WASHINGTON — Attorney General William Barr removed the acting director of the Bureau of Prisons from his position Monday, more than a week after millionaire financier Jeffrey Epstein took his own life while in federal custody.

Hugh Hurwitz’s reassignment comes amid mounting evidence that guards at the chronically understaffed Metropolitan Correctional Center in New York abdicated their responsibility to keep the 66-year-old Epstein from killing himself while he awaited trial on charges of sexually abusing teenage girls.
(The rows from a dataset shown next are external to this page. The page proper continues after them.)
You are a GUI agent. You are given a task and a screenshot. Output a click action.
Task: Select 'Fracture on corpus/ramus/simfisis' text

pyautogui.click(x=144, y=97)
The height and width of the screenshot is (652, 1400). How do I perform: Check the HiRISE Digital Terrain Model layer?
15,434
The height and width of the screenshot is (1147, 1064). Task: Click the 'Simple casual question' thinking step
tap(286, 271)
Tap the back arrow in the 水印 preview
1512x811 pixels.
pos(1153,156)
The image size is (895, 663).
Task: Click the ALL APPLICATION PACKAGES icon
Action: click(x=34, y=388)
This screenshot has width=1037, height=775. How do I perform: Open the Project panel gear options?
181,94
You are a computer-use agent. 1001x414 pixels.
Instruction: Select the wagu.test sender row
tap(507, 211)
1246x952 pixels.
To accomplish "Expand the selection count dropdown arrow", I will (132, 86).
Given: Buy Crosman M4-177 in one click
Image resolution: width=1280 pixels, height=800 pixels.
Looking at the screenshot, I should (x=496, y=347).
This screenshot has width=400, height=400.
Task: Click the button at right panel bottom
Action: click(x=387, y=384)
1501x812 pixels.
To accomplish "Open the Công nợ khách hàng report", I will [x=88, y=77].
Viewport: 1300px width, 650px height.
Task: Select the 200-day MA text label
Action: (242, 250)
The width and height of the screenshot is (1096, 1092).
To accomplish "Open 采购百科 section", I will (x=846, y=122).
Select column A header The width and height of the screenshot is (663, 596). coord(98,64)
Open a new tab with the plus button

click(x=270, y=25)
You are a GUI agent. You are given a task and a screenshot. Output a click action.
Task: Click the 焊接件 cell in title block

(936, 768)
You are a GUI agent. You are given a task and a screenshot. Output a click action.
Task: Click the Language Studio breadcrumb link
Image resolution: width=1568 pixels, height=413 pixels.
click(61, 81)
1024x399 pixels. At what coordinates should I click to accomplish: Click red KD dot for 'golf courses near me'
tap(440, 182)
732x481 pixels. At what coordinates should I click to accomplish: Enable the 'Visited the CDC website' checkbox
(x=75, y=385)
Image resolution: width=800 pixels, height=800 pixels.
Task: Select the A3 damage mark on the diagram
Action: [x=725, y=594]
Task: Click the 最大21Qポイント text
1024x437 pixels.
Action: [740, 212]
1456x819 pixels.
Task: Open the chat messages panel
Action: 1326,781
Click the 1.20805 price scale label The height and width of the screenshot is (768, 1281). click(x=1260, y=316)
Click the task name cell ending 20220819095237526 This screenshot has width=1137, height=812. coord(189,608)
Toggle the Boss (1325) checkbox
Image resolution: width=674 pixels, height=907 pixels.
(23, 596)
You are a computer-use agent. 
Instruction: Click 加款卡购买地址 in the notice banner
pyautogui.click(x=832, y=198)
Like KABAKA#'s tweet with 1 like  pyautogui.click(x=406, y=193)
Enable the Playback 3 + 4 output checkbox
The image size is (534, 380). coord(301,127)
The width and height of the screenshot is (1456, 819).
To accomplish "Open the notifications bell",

The FBI and the Justice Department’s inspector general are investigating his death.

Barr named Kathleen Hawk Sawyer, the prison agency’s director from 1992 until 2003, to replace Hurwitz. Hurwitz is moving to a role as an assistant director in charge of the bureau’s reentry programs, where he will work with Barr on putting in place the First Step Act, a criminal justice overhaul.

The bureau has come under intense scrutiny since Epstein’s death, with lawmakers and Barr demanding answers about how Epstein was left unsupervised and able to take his own life on Aug. 10 while held at one of the most secure federal jails in America.

A statement from Barr gave no specific reason for the reassignment. But Barr said last week that officials had uncovered “serious irregularities” and was angry that staff members at the jail had failed to “adequately secure this prisoner.”

He ordered the bureau last Tuesday to temporarily reassign the warden, Lamine N’Diaye, to a regional office and the two guards who were supposed to be watching Epstein were placed on administrative leave.

“This is a good start, but it’s not the end,” Sen. Ben Sasse, a Republican from Nebraska who serves on the Senate Judiciary Committee, said in a statement. “Attorney General Barr did the right thing by removing the head of the Federal Bureau of Prisons and he ought to make every effort to prosecute every one of Epstein’s co-conspirators to the fullest extent of the law.”

The guards on Epstein’s unit failed to check on him every half hour, as required, and are suspected of falsifying log entries to show they had, according to several people familiar with the matter. Both guards were working overtime because of staffing shortages, the people said.

Multiple people familiar with operations at the jail say Epstein was taken off suicide watch about a week after he was found on his cell floor July 23 with bruises around his neck, and put back in a high-security housing unit where he was less closely monitored but still supposed to be checked on every 30 minutes.

They spoke on condition of anonymity because they were not authorized to publicly discuss the investigation.